• [Aim of the exercise] Your answer should consist of the lines below that hold the word "agent".
····················
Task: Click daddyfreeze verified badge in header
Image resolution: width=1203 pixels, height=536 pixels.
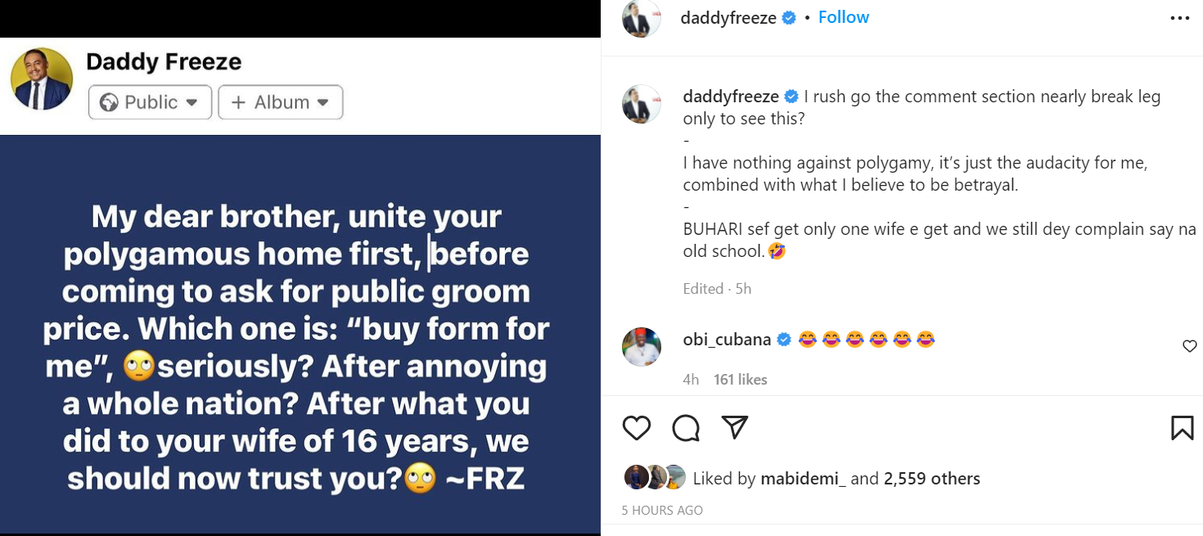Action: (x=789, y=18)
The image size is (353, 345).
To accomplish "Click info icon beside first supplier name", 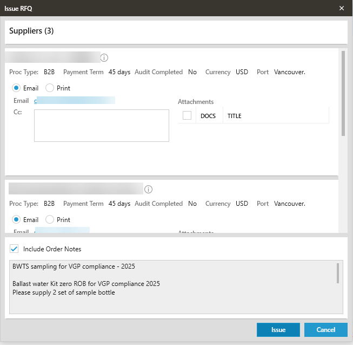I will tap(105, 57).

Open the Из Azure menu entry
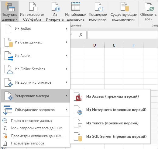pos(36,56)
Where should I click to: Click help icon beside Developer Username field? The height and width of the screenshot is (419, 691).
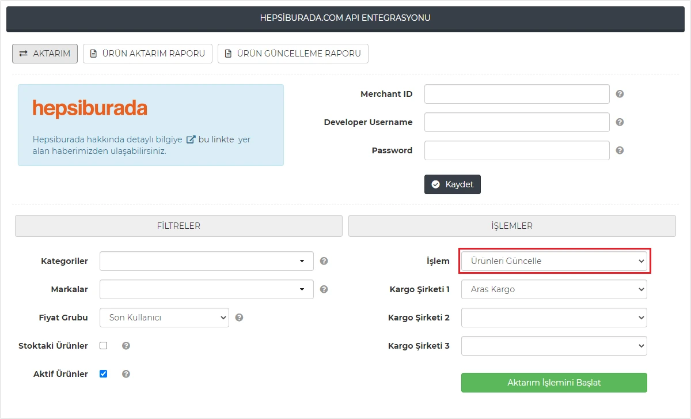(620, 122)
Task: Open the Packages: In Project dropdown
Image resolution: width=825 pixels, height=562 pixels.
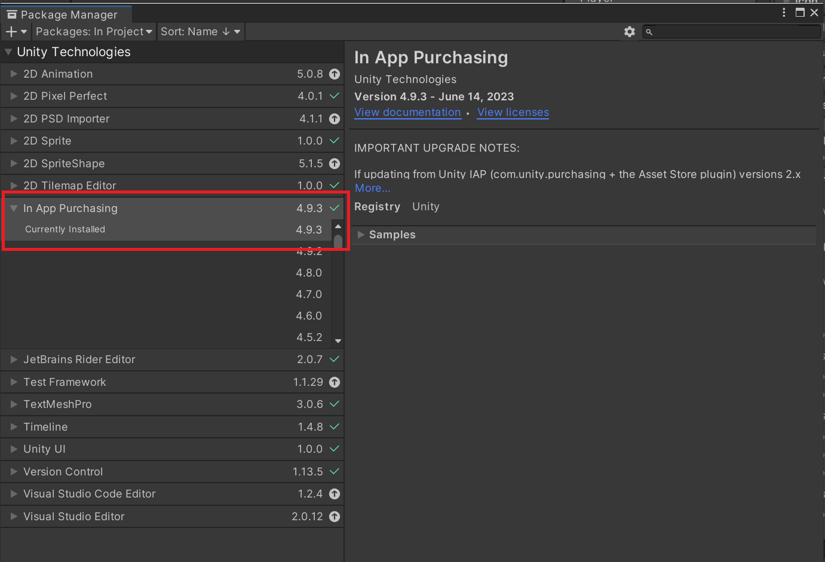Action: (x=93, y=32)
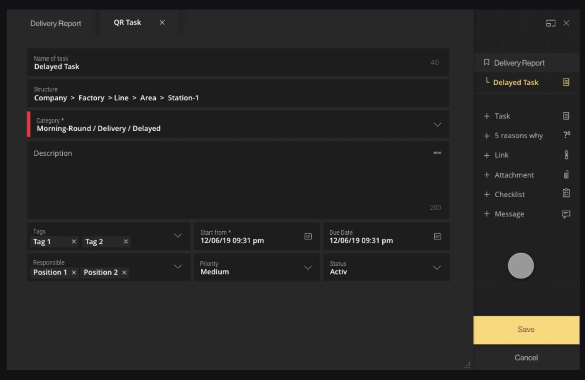
Task: Click the Description more options ellipsis
Action: point(437,153)
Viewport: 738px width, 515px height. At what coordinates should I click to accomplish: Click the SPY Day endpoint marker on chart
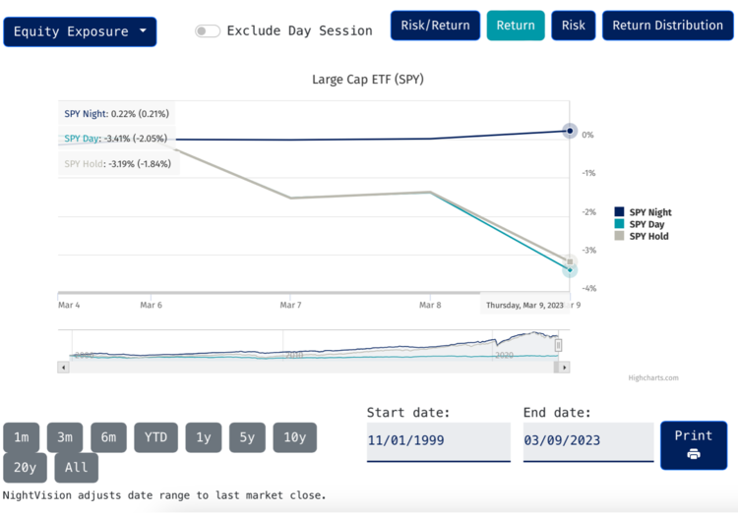(570, 270)
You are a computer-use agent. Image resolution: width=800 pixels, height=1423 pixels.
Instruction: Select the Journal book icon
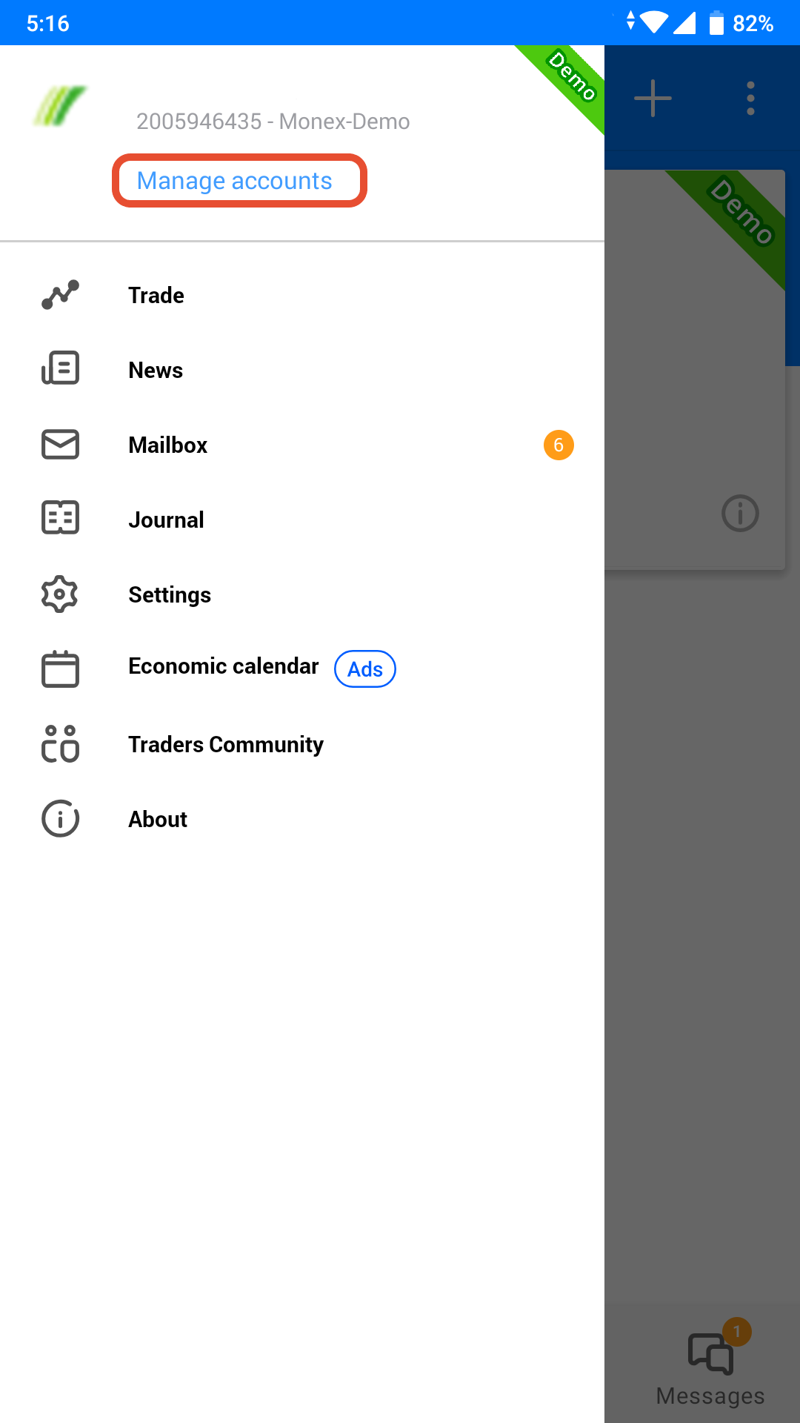(60, 517)
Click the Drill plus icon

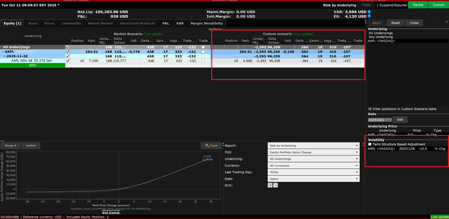click(270, 185)
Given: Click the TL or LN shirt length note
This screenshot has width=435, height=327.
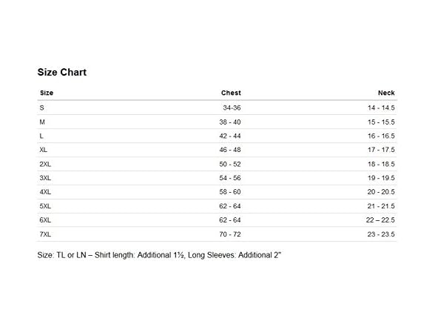Looking at the screenshot, I should 159,255.
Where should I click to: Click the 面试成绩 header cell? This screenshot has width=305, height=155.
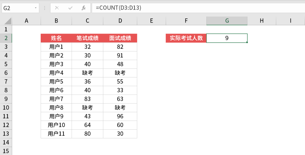120,38
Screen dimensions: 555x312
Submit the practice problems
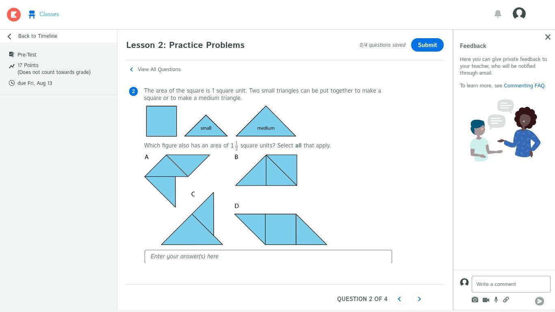click(x=427, y=45)
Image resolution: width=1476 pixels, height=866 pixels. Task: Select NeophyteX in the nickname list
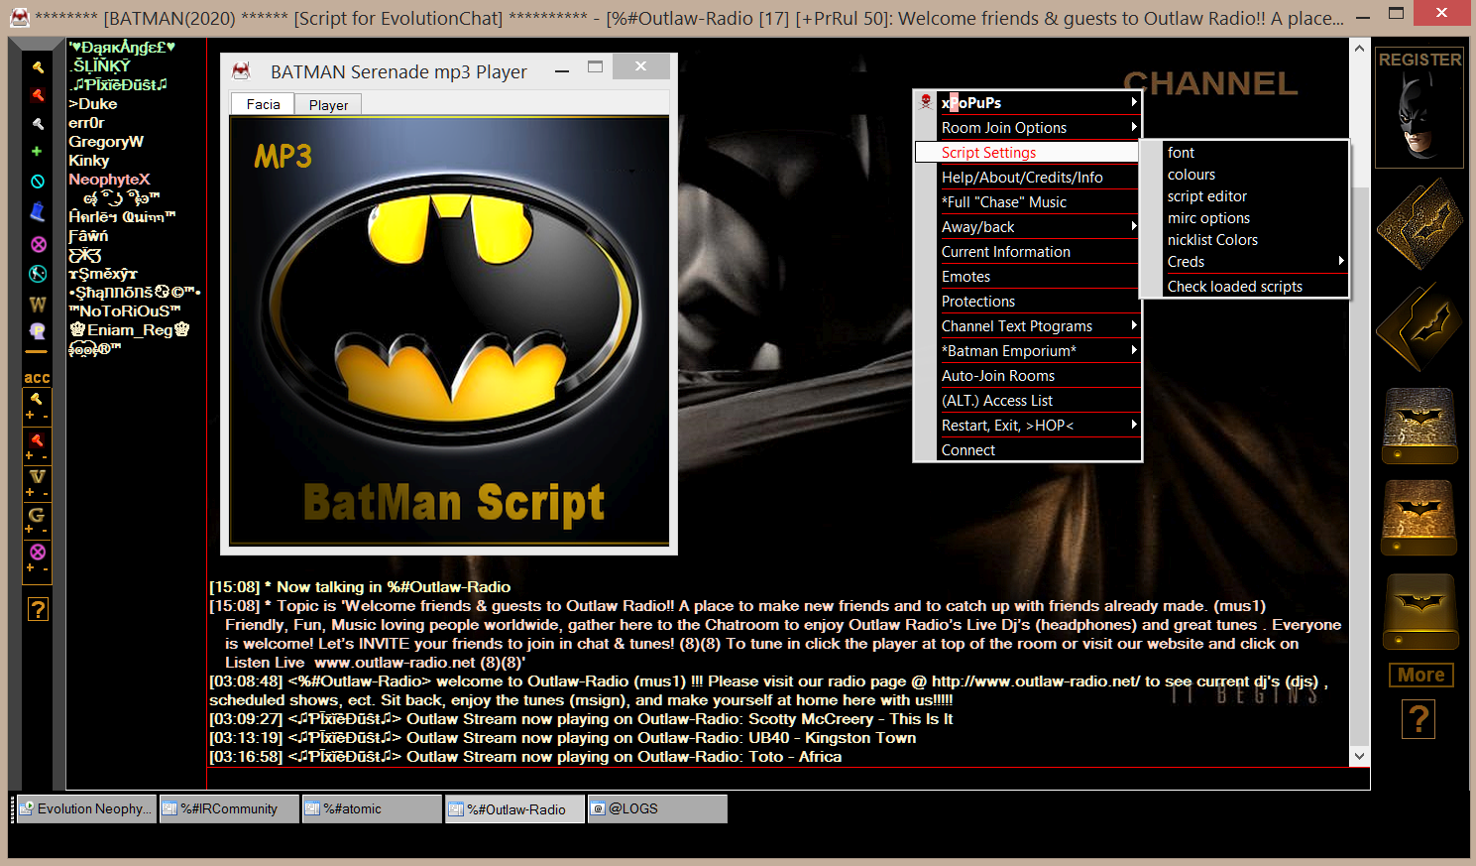pyautogui.click(x=109, y=180)
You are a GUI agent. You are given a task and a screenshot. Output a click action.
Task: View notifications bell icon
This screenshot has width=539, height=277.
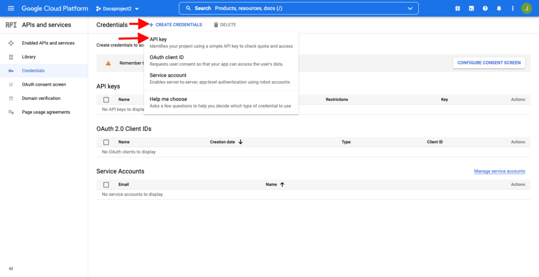(x=498, y=8)
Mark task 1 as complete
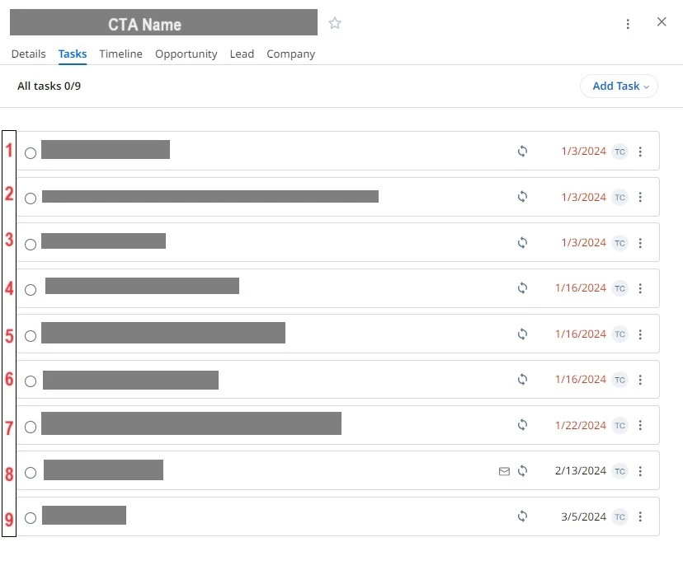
····················
• [The answer]
You are a computer-use agent. Image resolution: width=800 pixels, height=1423 pixels.
You are a GUI agent. You are given a task and a screenshot. Output a click action.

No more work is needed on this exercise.